Collected data entries:
= Beginning of Section =

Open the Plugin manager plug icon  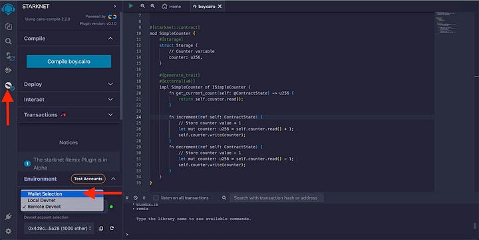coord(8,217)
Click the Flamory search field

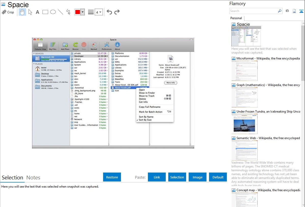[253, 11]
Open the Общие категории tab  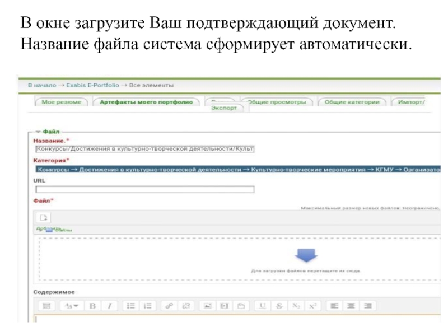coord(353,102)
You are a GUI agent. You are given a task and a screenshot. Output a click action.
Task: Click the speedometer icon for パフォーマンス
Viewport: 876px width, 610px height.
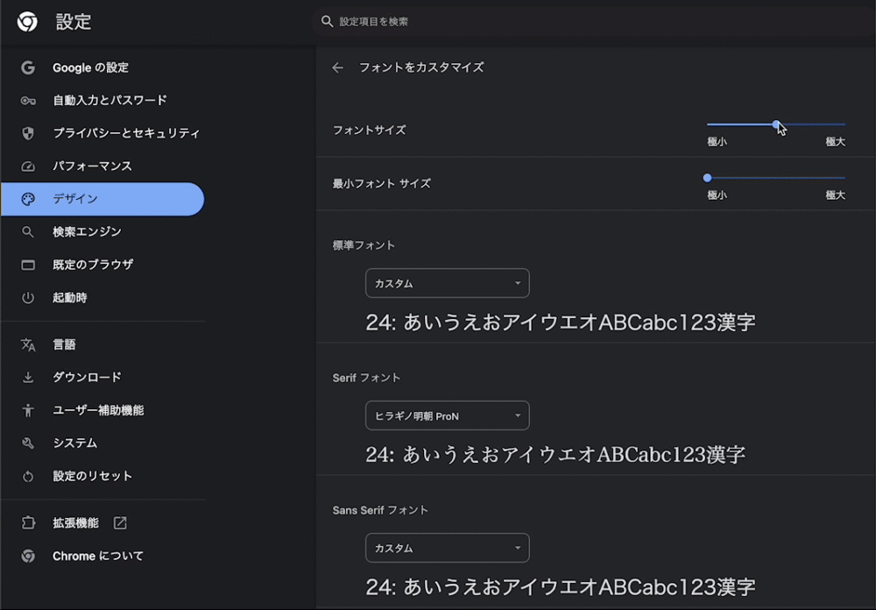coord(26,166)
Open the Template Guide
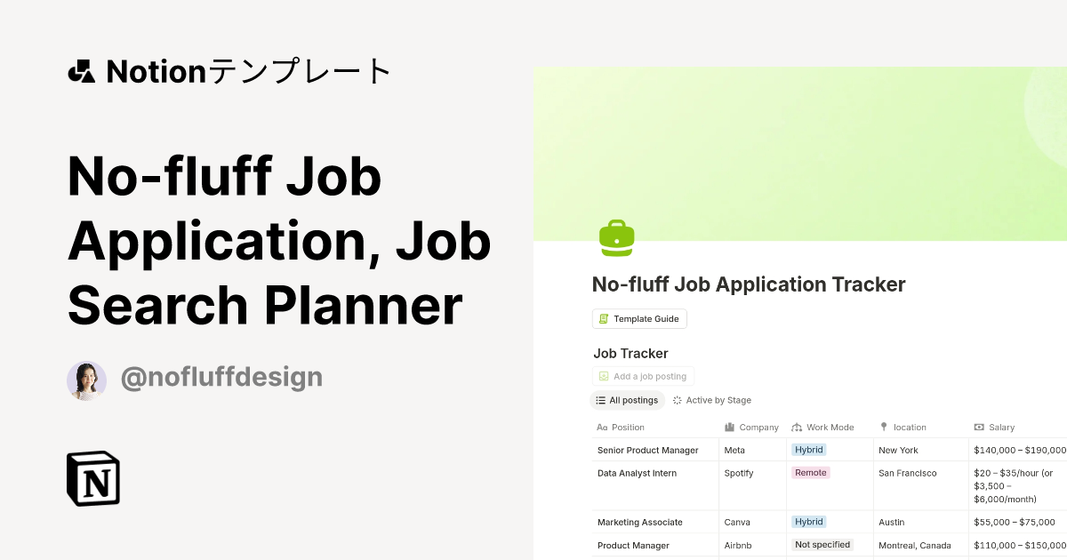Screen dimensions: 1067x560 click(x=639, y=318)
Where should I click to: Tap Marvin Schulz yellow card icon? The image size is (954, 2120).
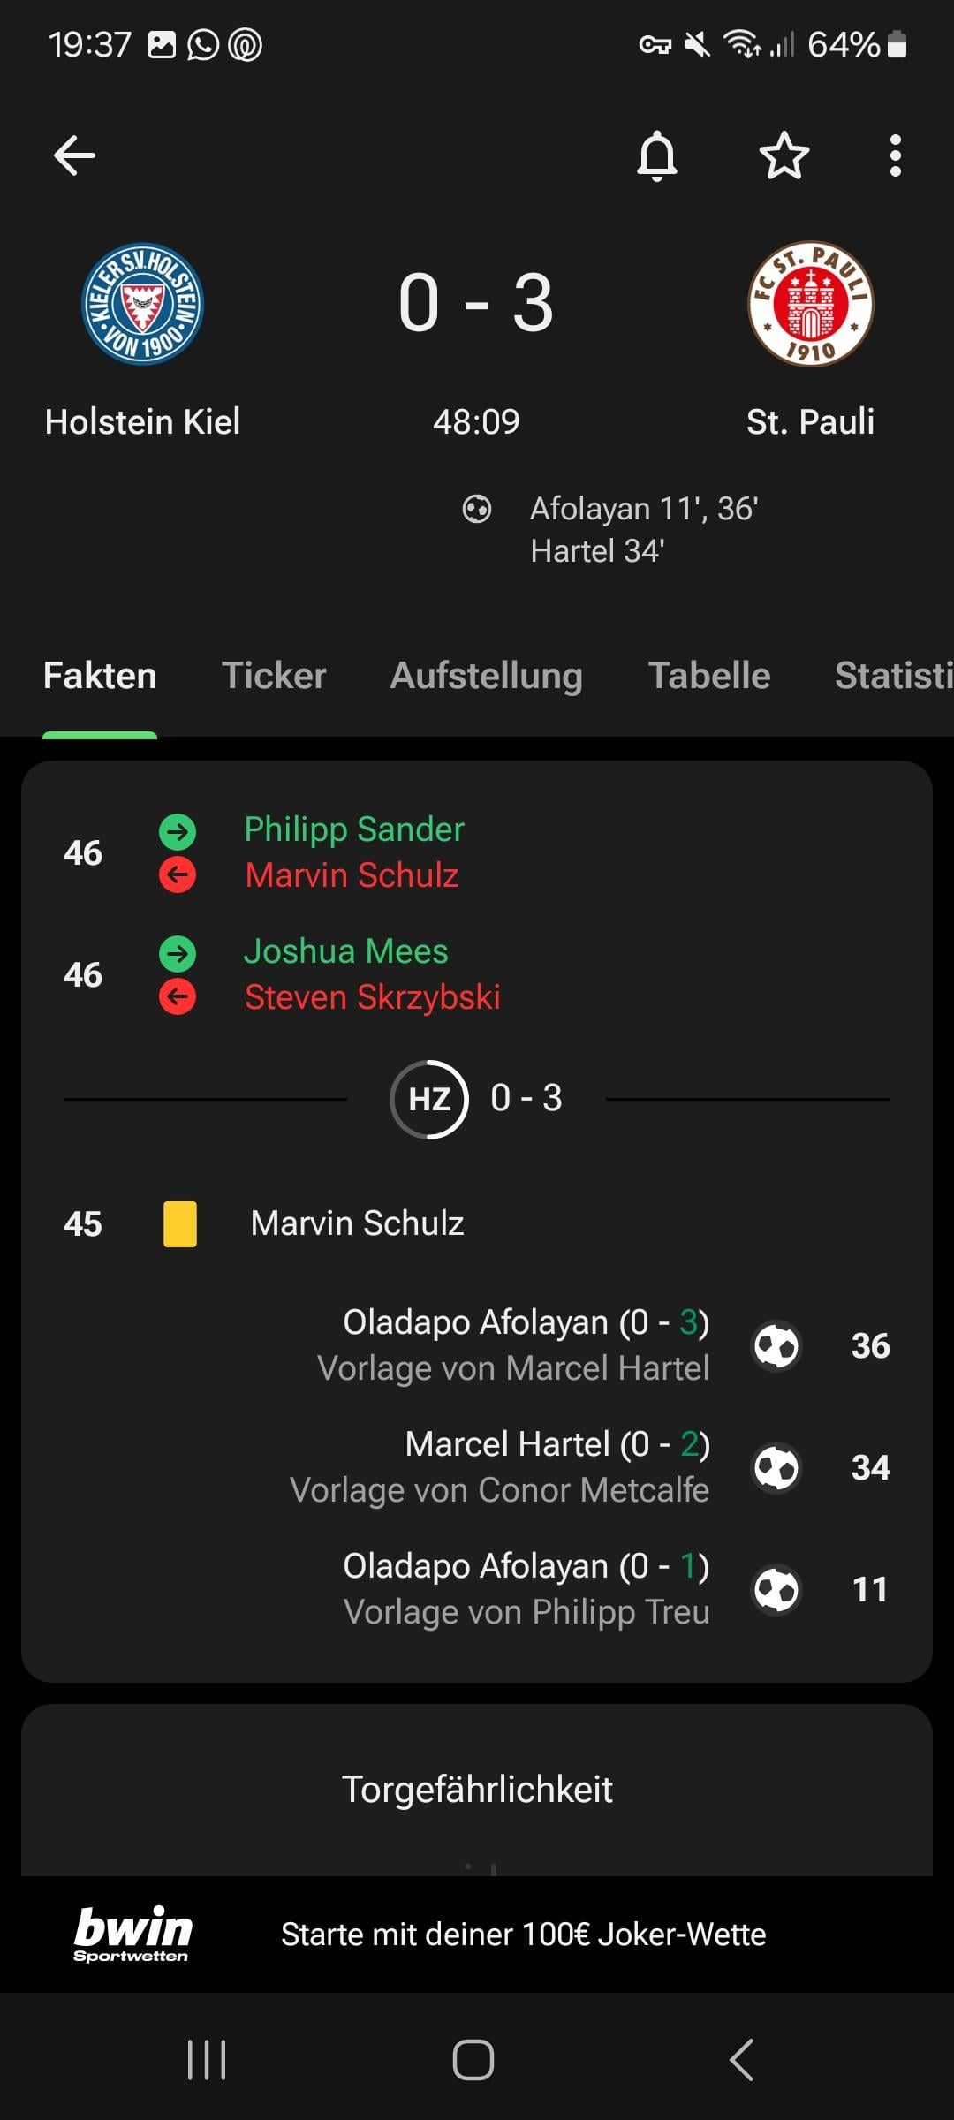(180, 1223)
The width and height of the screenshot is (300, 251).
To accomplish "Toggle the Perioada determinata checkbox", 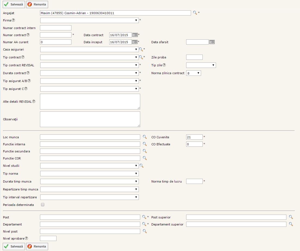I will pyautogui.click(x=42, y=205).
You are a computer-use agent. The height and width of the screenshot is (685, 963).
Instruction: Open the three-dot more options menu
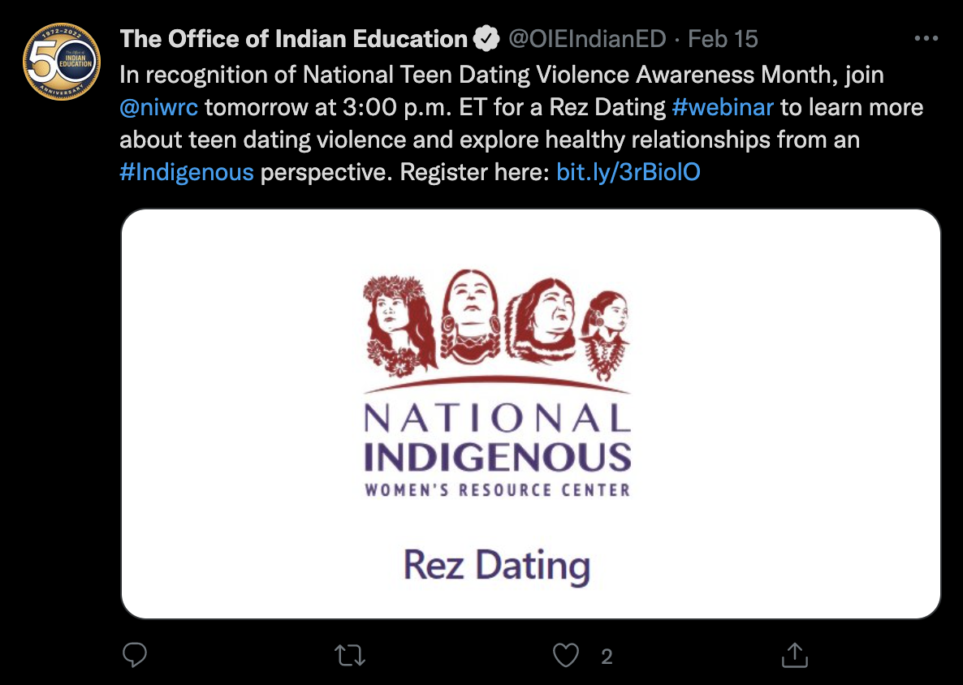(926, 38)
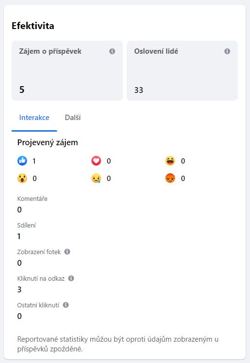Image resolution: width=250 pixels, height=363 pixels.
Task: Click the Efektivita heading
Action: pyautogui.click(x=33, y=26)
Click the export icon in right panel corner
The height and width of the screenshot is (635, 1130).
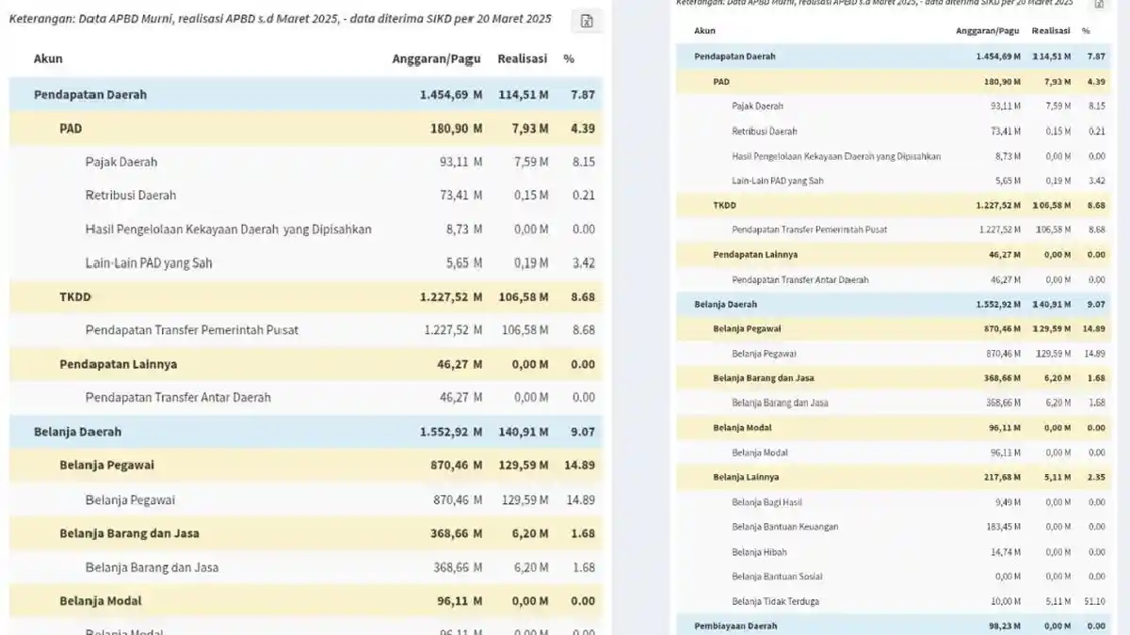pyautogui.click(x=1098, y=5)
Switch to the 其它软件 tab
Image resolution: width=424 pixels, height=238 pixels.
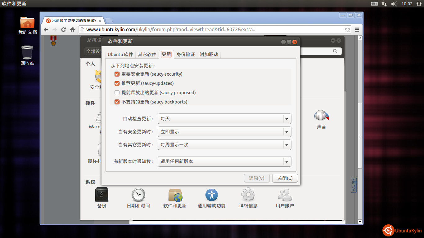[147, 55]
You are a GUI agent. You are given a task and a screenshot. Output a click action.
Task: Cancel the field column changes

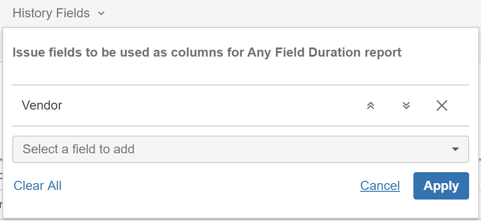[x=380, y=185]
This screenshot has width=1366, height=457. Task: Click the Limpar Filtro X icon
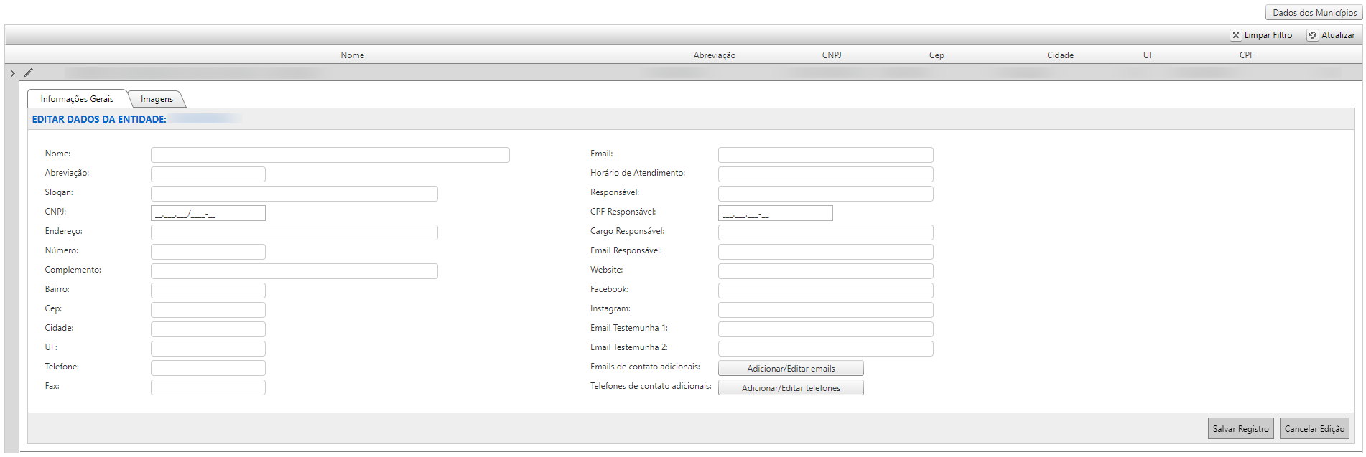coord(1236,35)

= End of Section =

WHAT YOU HAVE TO DO: The required output is every line from the one containing "You are a computer-use" through the last line of the data above, restated exactly and without pictures.

RESULT OF THE EXERCISE:
You are a computer-use agent. The height and width of the screenshot is (685, 963).
Instruction: Open the three-dot more options menu
(926, 38)
Image resolution: width=250 pixels, height=363 pixels.
Task: Click the Efektivita heading
Action: pyautogui.click(x=33, y=26)
Click the export icon in right panel corner
The height and width of the screenshot is (635, 1130).
pyautogui.click(x=1098, y=5)
Switch to the 其它软件 tab
Image resolution: width=424 pixels, height=238 pixels.
[147, 55]
You are a GUI agent. You are given a task and a screenshot. Output a click action.
Task: Cancel the field column changes

[x=380, y=185]
This screenshot has width=1366, height=457. Task: Click the Limpar Filtro X icon
coord(1236,35)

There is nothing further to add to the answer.